A system on the other end of the complexity scale is championed by Lars Oxelheim, a professor at Lund University in Sweden. The Macroeconomic Uncertainty Strategy, or MUST, claims to explain changes in the intrinsic competitiveness of a company, stripping out economic factors beyond executives' control—it is explained in Corporate Decision-Making with Macroeconomic Uncertainty (Oxford University Press, 2008). Using these tools, one of Oxelheim's samples found that 60% of CEOs' pay was affected by macroeconomic factors. "What should be rewarded is true performance," the professor says. "Otherwise there is no bite in these incentives."
Few companies provide enough information for shareholders to determine whether incentives reward "true" performance, much less allow them to employ something like the MUST model, Oxelheim says. "The optimal compensation from an executive's perspective to take as much as he or she can until the audience is outraged," he says. "I advocate greater transparency on pay because you do not dare do as much if people truly understand what you're doing."
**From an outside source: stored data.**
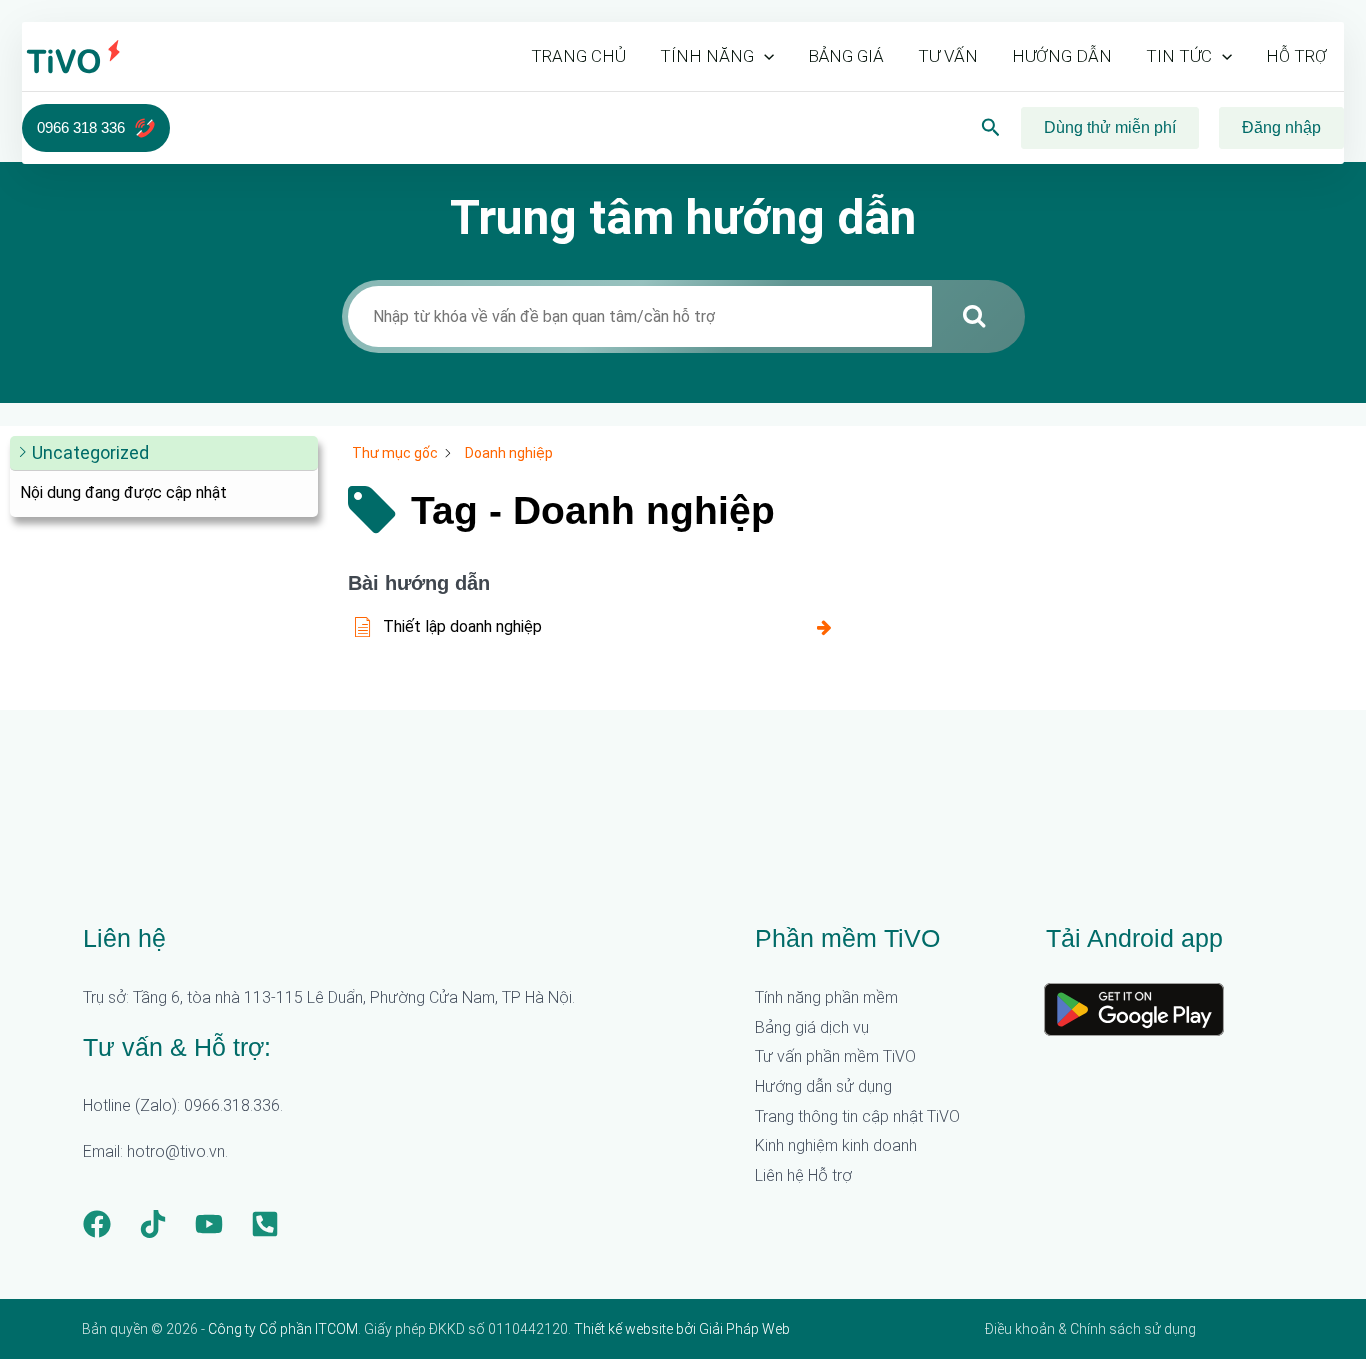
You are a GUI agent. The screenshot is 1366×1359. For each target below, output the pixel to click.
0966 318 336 (81, 127)
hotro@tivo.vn (176, 1151)
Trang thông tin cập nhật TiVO (857, 1116)
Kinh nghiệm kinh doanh (836, 1145)
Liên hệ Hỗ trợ (803, 1175)
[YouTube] (209, 1224)
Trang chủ (578, 56)
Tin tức (1179, 56)
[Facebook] (97, 1224)
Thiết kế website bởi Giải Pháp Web (682, 1329)
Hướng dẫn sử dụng (823, 1086)
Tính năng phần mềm (826, 997)
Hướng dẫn (1062, 56)
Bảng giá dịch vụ (812, 1027)
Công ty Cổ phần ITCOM (283, 1329)
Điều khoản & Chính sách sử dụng (1090, 1329)
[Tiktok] (153, 1224)
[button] (764, 56)
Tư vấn (948, 56)
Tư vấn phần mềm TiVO (835, 1056)
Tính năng (707, 56)
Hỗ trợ (1296, 56)
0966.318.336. (233, 1105)
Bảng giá (846, 56)
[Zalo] (265, 1224)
Jason Karaian is deputy editor of CFO Europe
Seven deadly sins
Though opinions vary about how companies should build the ideal executive compensation package, there is greater agreement about what they shouldn't do, according to consultants at Mercer.
1. Earnings per share is the primary driver of shareholder value. In many cases, EPS is not closely correlated with long-term value creation. It can be influenced by changes in accounting policy and rendered meaningless when earnings are negative. Focusing on the cost of capital may provide a more meaningful, sustainable incentive.
2. Total shareholder return is the only performance measure you need. TSR's relationship to executive behaviour is far from direct and can capture many factors beyond management control. Mixing TSR with metrics linked to business strategy-like return on invested capital-captures both financial and market-based results.
3. A balanced scorecard is the best framework for measuring performance. Placing equal weight on financial, operational and strategic metrics may not always reflect a company's priorities. A framework that changes the weightings of metrics can reflect the evolution of a strategy.
4. If a competitor uses a measure, you should use it too. Even within a sector, the stages of development and organisational structures of firms may vary. Each company should emphasise metrics of internal relevance.
5. To be effective, performance measures must be understood by everyone. There is a trade-off between accuracy and complexity, with metrics such as cash flow return on investment often more accurately reflecting performance than revenue growth. Focusing on the behaviours that drive complex metrics can make explaining them easier.
6. The budget is the performance target. Using only internal measures can lead to misaligned incentives, with executives tempted to set easily achievable targets.
7. All executives should use the same performance measures. Common goals encourage collaboration and teamwork, but more differentiation is needed at large, diversified companies.